═══ DATA FOR ANALYSIS ═══
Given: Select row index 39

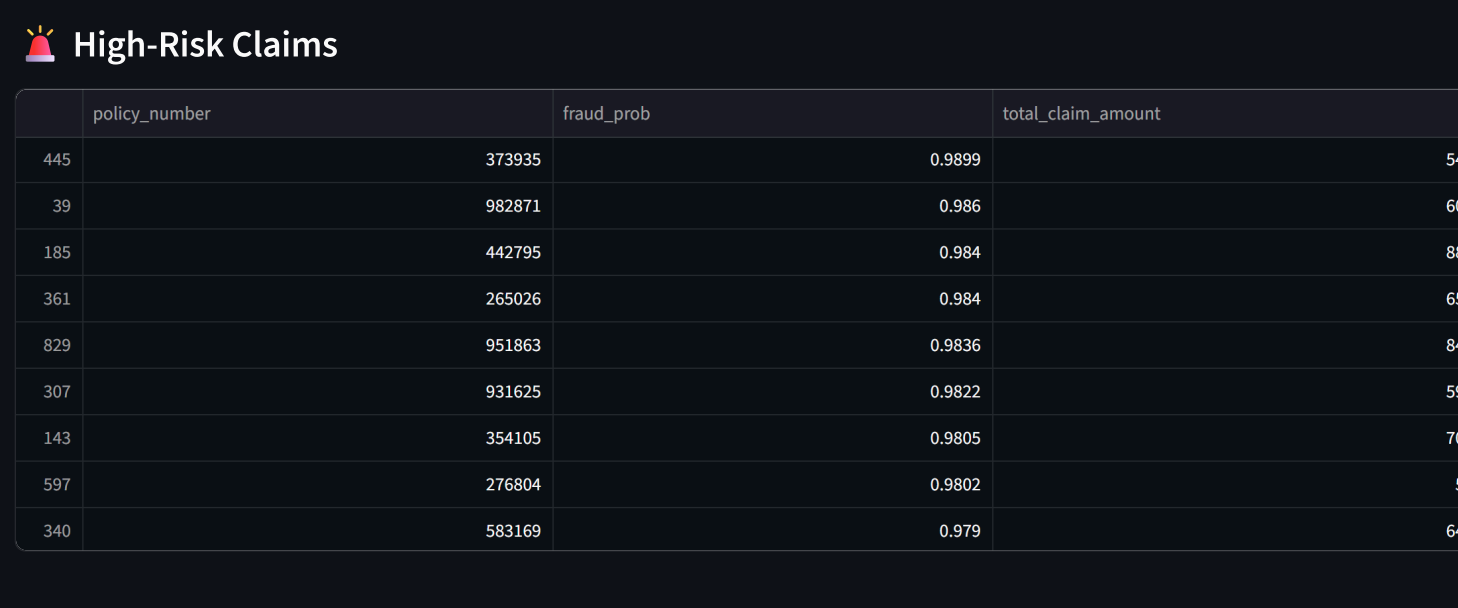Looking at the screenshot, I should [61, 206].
═══
═══ DATA FOR ANALYSIS ═══
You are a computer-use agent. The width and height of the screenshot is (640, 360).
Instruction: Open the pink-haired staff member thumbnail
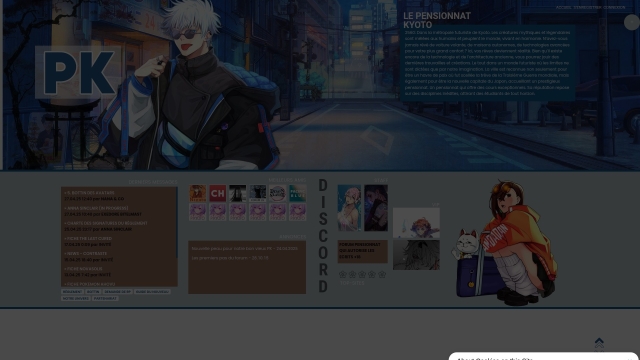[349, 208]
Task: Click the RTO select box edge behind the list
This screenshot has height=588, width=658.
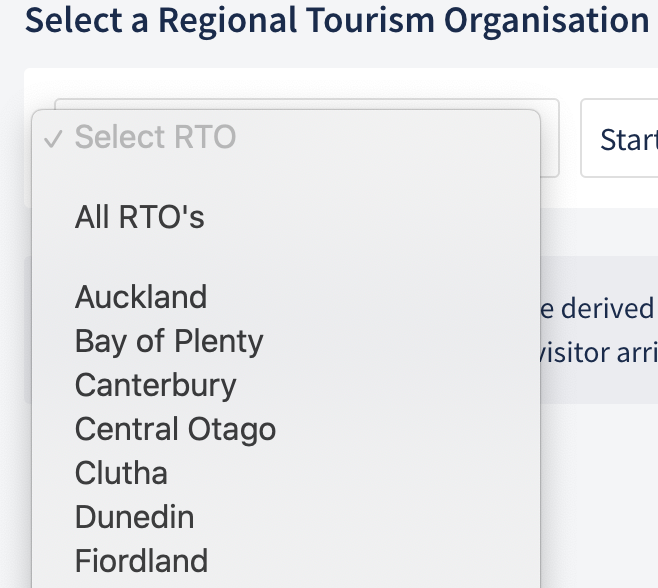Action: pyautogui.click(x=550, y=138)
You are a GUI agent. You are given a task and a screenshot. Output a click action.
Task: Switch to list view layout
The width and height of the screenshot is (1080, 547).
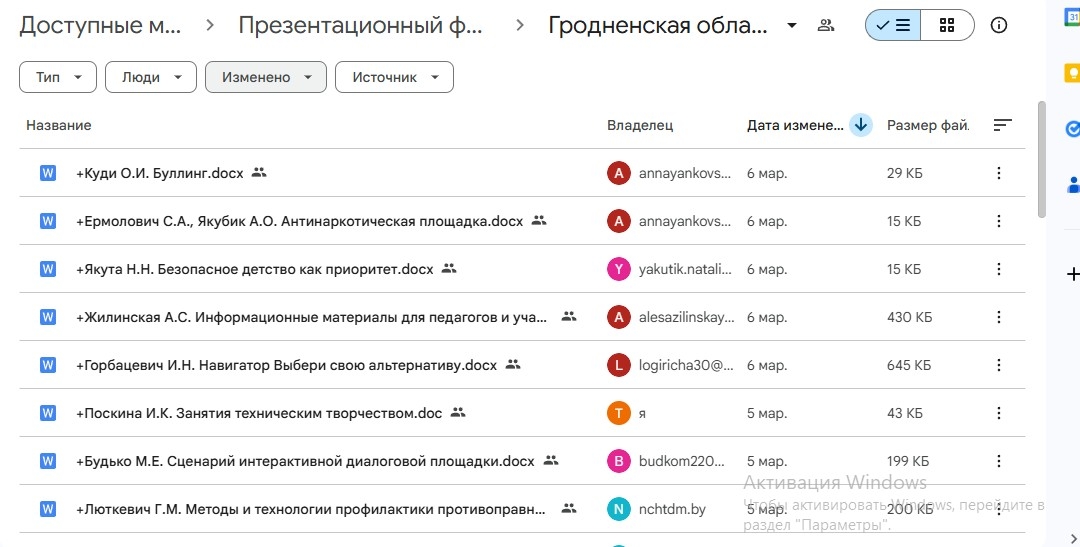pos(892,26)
═══
> **TASK TO CARRY OUT**:
Search the entries for the word "list" and copy every line that holds it.

> **EXERCISE RESPONSE**:
Task: Click the RTO select box edge behind the list
Task: Switch to list view layout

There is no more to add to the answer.